I do have only a handful of BD-R DL 2x MEI’s under Sony branding burnt 6 years ago - they seem to be okay but they do have some sleeve patterning on them now. Readability seems okay but not perfect, but I can’t really bother to scan.
I find the sensitivity of the data layer to the patterning on the sleeves to be quite irritating. There’s a chance that stacking them on top of other discs with printable coatings could also cause issues because there’s some roughness to them and I’ve had some cases where some flecks of printable coating start to stick to the disc above necessitating cleaning.
Of course, spindles are a nice way to keep them if you don’t go through them often and won’t have the patterning issue with the sleeves. However, because I did get some discs “randomly” sent to me in sleeves from eBay sellers in Japan, I didn’t keep enough spindles for all of them. Too late for most of my collection of over 350 discs though …
That being said, optical media has lost my favour because of speed and cost. Assuming your time is worth nothing, and the drive is worth nothing either, most BD-R SL discs don’t sell cheaper than about AU$0.80/disc in bulk.

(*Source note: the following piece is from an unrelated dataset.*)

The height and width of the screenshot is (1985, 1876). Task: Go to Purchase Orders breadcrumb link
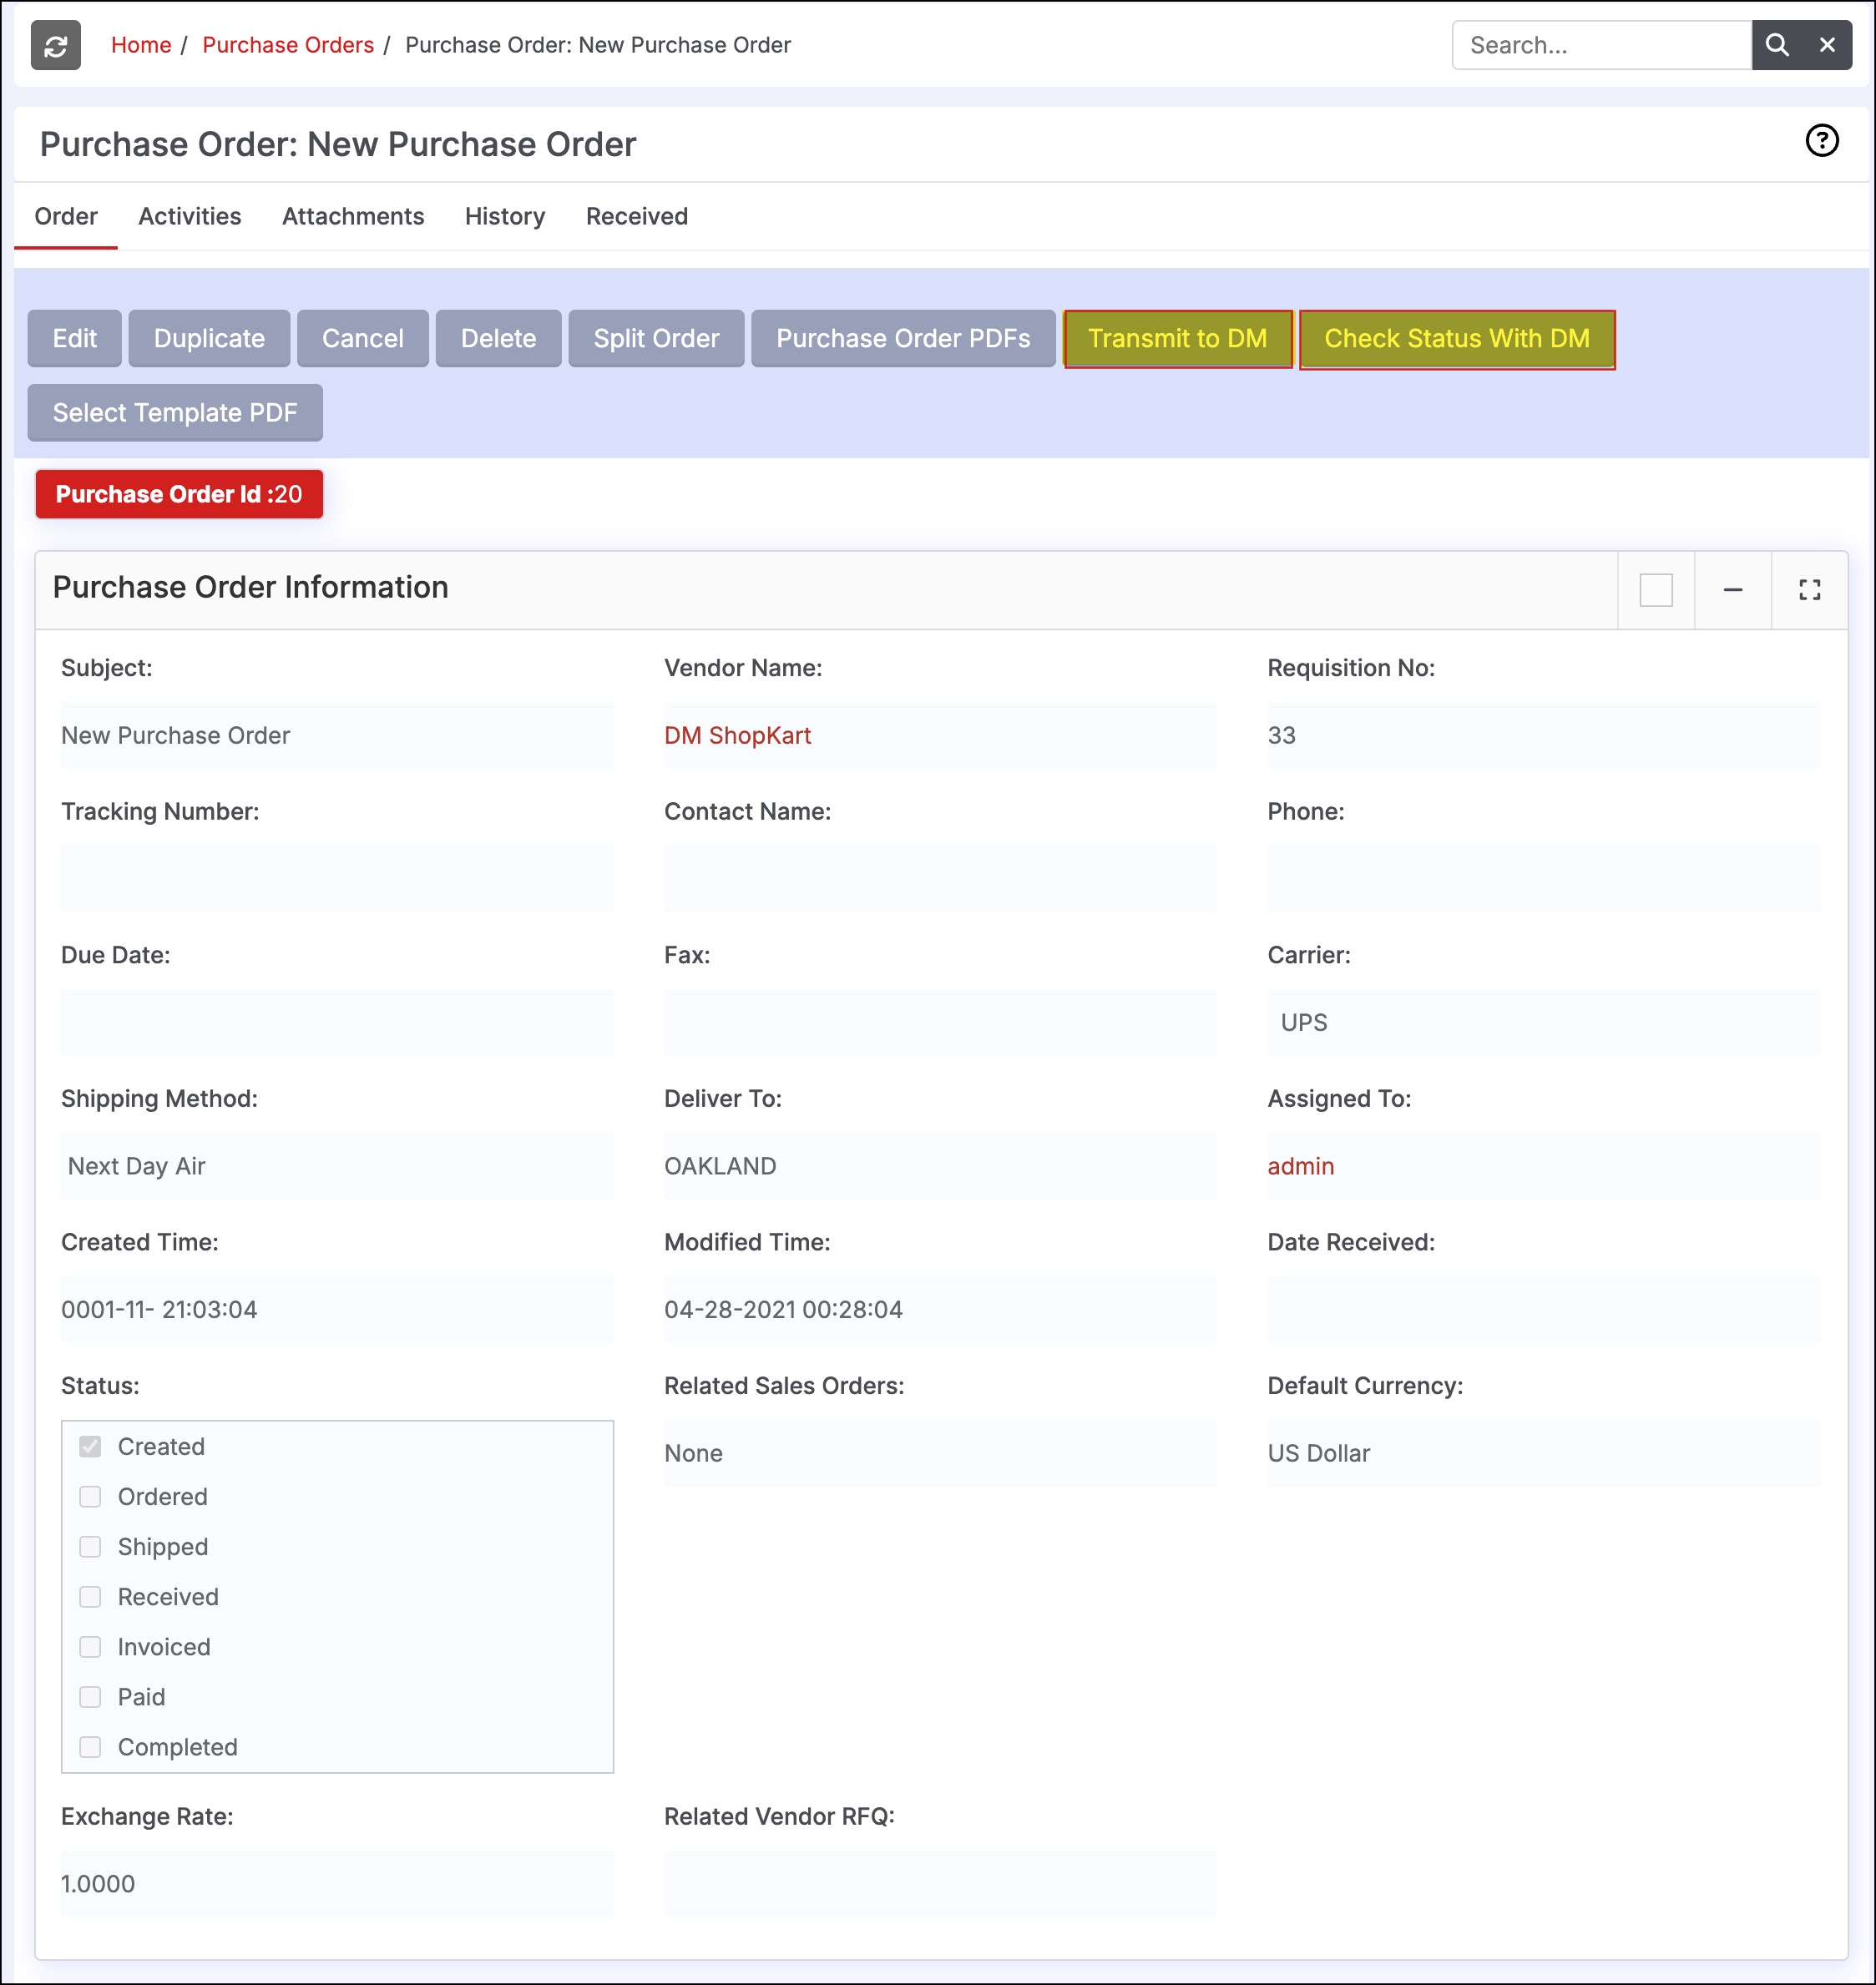pos(287,45)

On a $/GB basis, assuming you fill every disc fully, this works out to be [B]3.2c/Gb[/B].
A WD Green 3Tb drive goes for 4.3c/Gb, which is about 34% more expensive, but hardly breaking the bank. If your discs are averagely filled to 18.6GB, then your effective media cost is the same. BD-R DL is even more expensive.

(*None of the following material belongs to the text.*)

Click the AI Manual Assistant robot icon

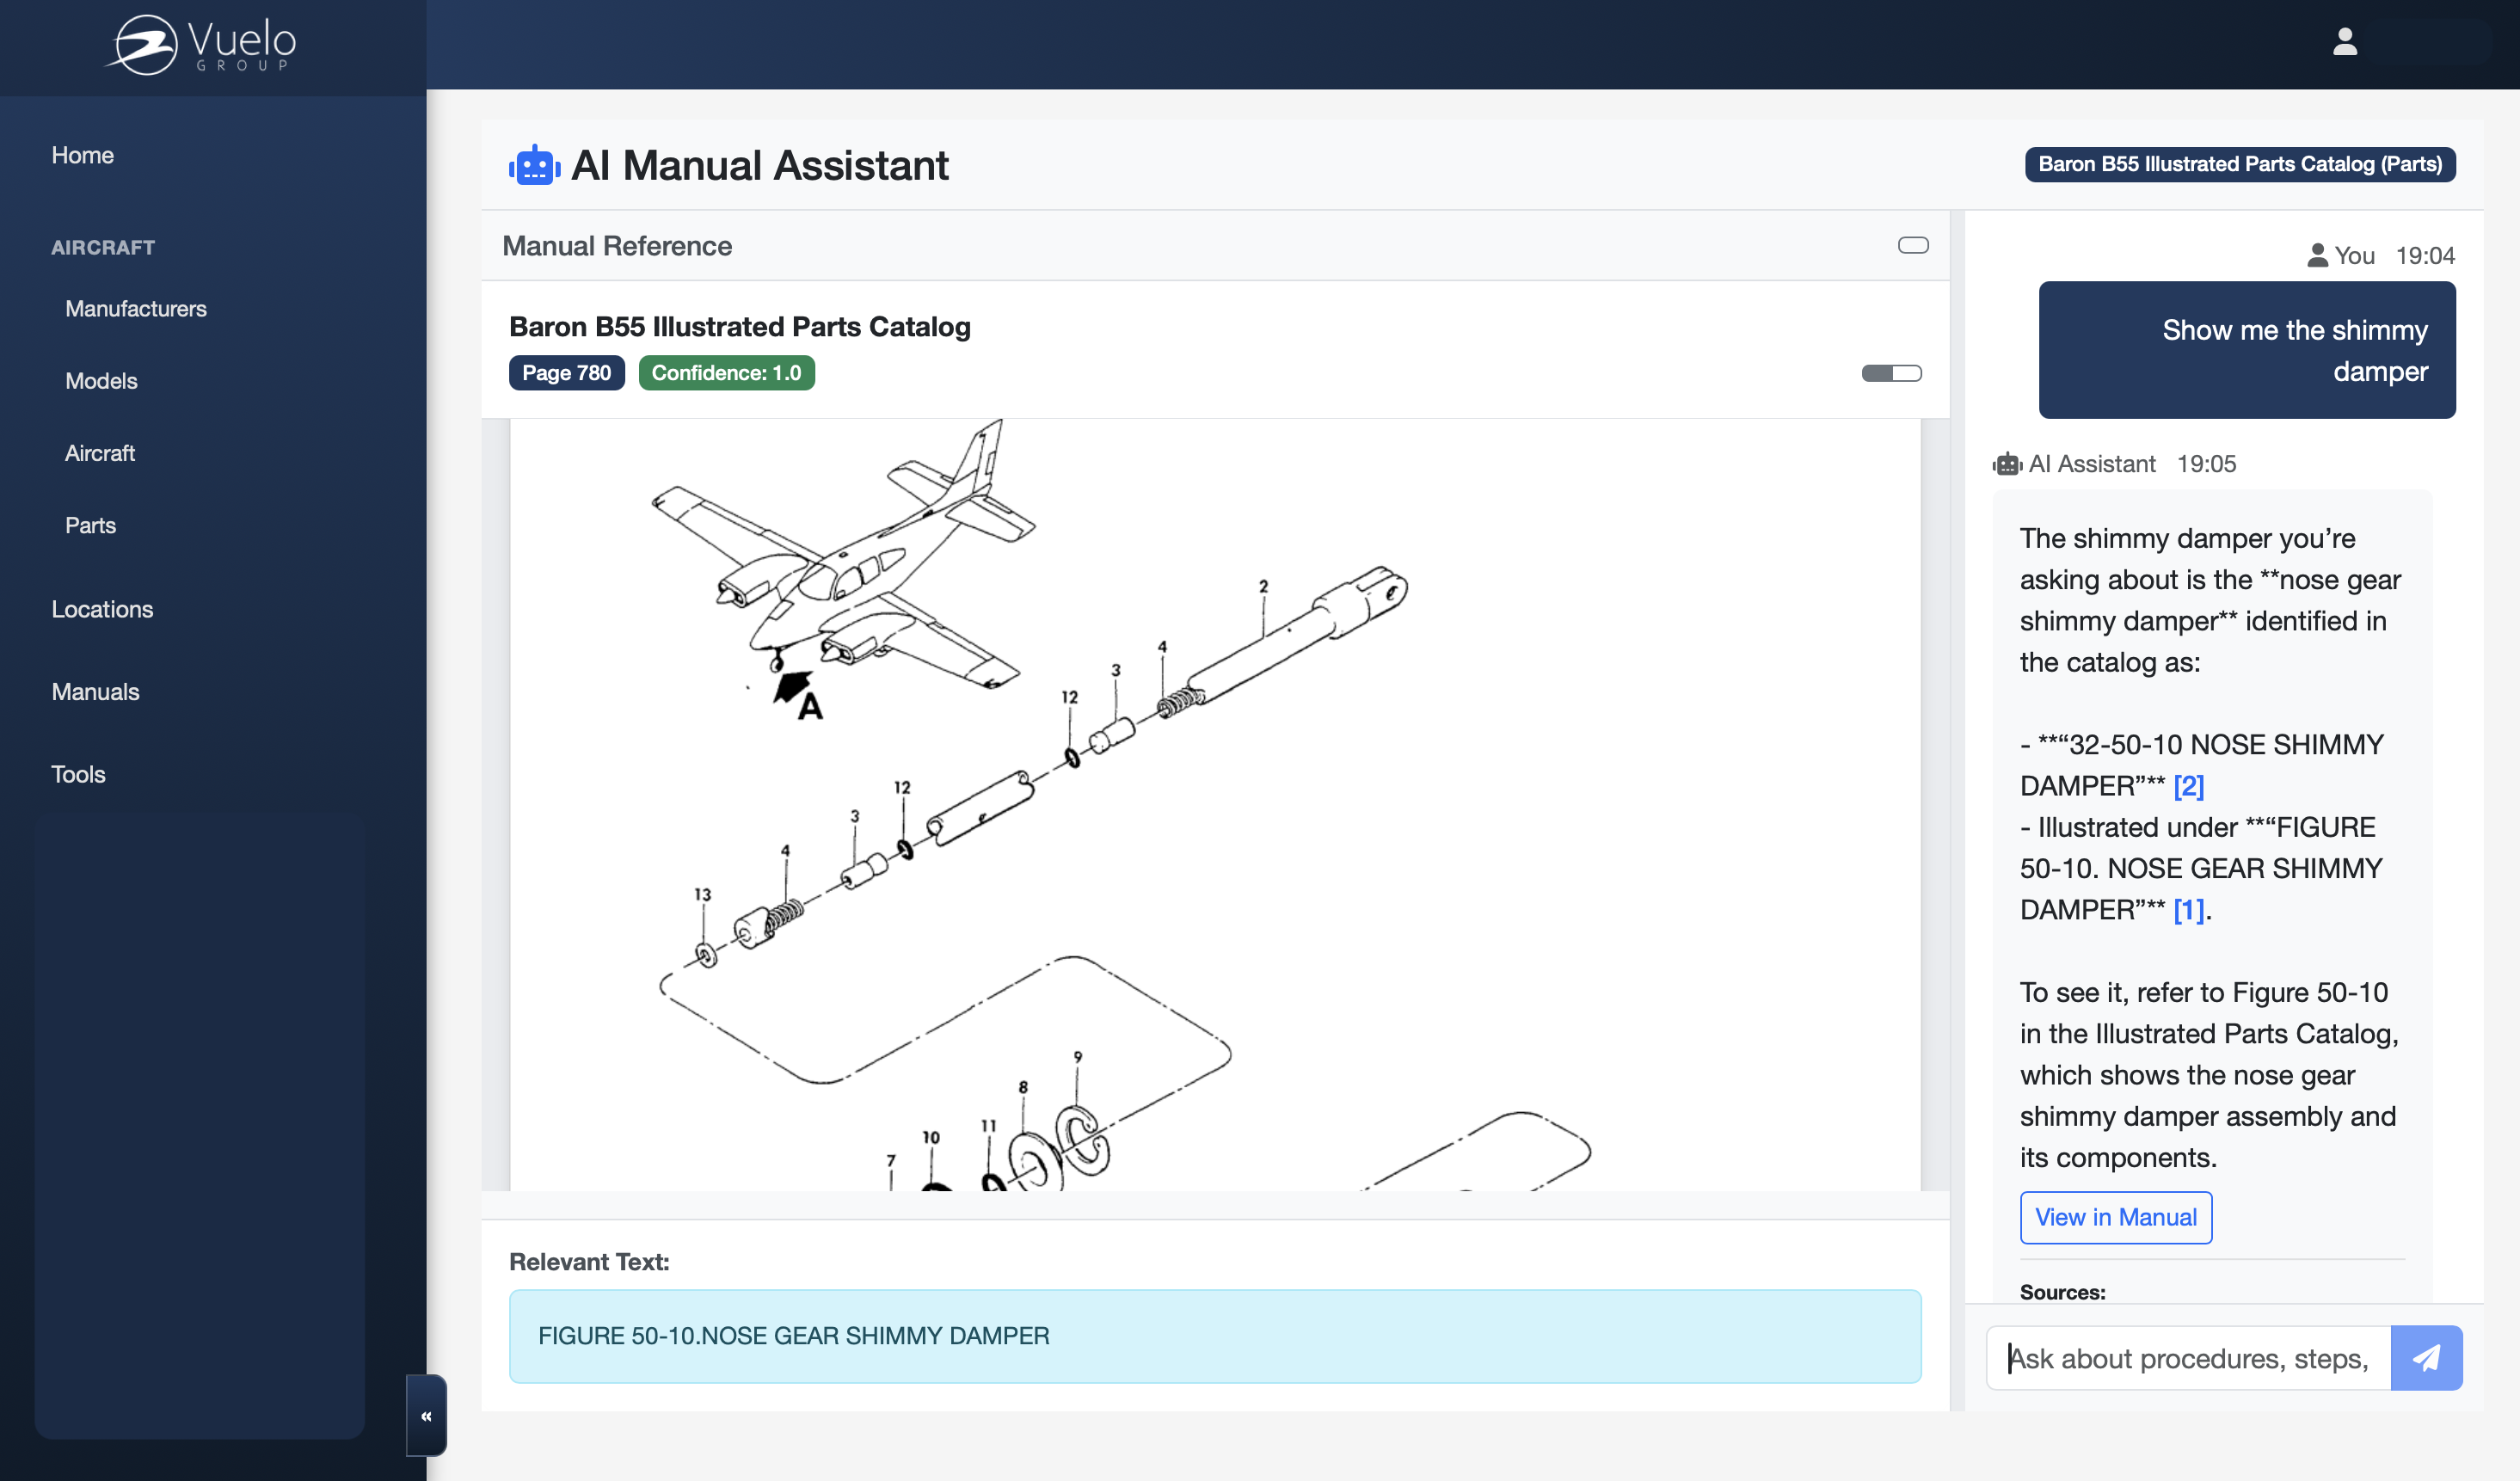[533, 165]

However, when you factor in the time, burning 3Tb of BD-R SL discs (120 discs) at 8x (12 minutes a disc) will cost you exactly 24 hours. Doing a 3Tb drive fill only takes about 7 hours. The cost difference in media alone is $33 for 17 hours of extra hassle (under $2/hour).

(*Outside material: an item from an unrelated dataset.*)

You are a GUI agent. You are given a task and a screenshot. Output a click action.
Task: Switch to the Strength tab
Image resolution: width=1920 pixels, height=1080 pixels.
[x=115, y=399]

That’s before you factor in the discs volumetrically take up more space, and creating a second copy will cost you a similar amount of time.
Of course, the idealism that discs can be read by any drive, and has “read only” safety is practically undeniable, but I’ve had enough issues with data loss on BD-R - some permanent thanks to Ritek, that I cannot justify further investment in it. At least a hard disk is rewritable, and you can produce parity files to cover for “bad” sectors if the drive hasn’t completely failed.
My experience with hard drives is generally more favourable. I’ve carried home ex-business Maxtor hard drives of 120Mb from 1991 that still work just fine today. Not to say that they all do, but I haven’t suffered major data loss with hard drives in general.
You can flag partitions to mount read-only (subject to the OS’ compliance) - e.g. for NTFS this involves some diskpart commands.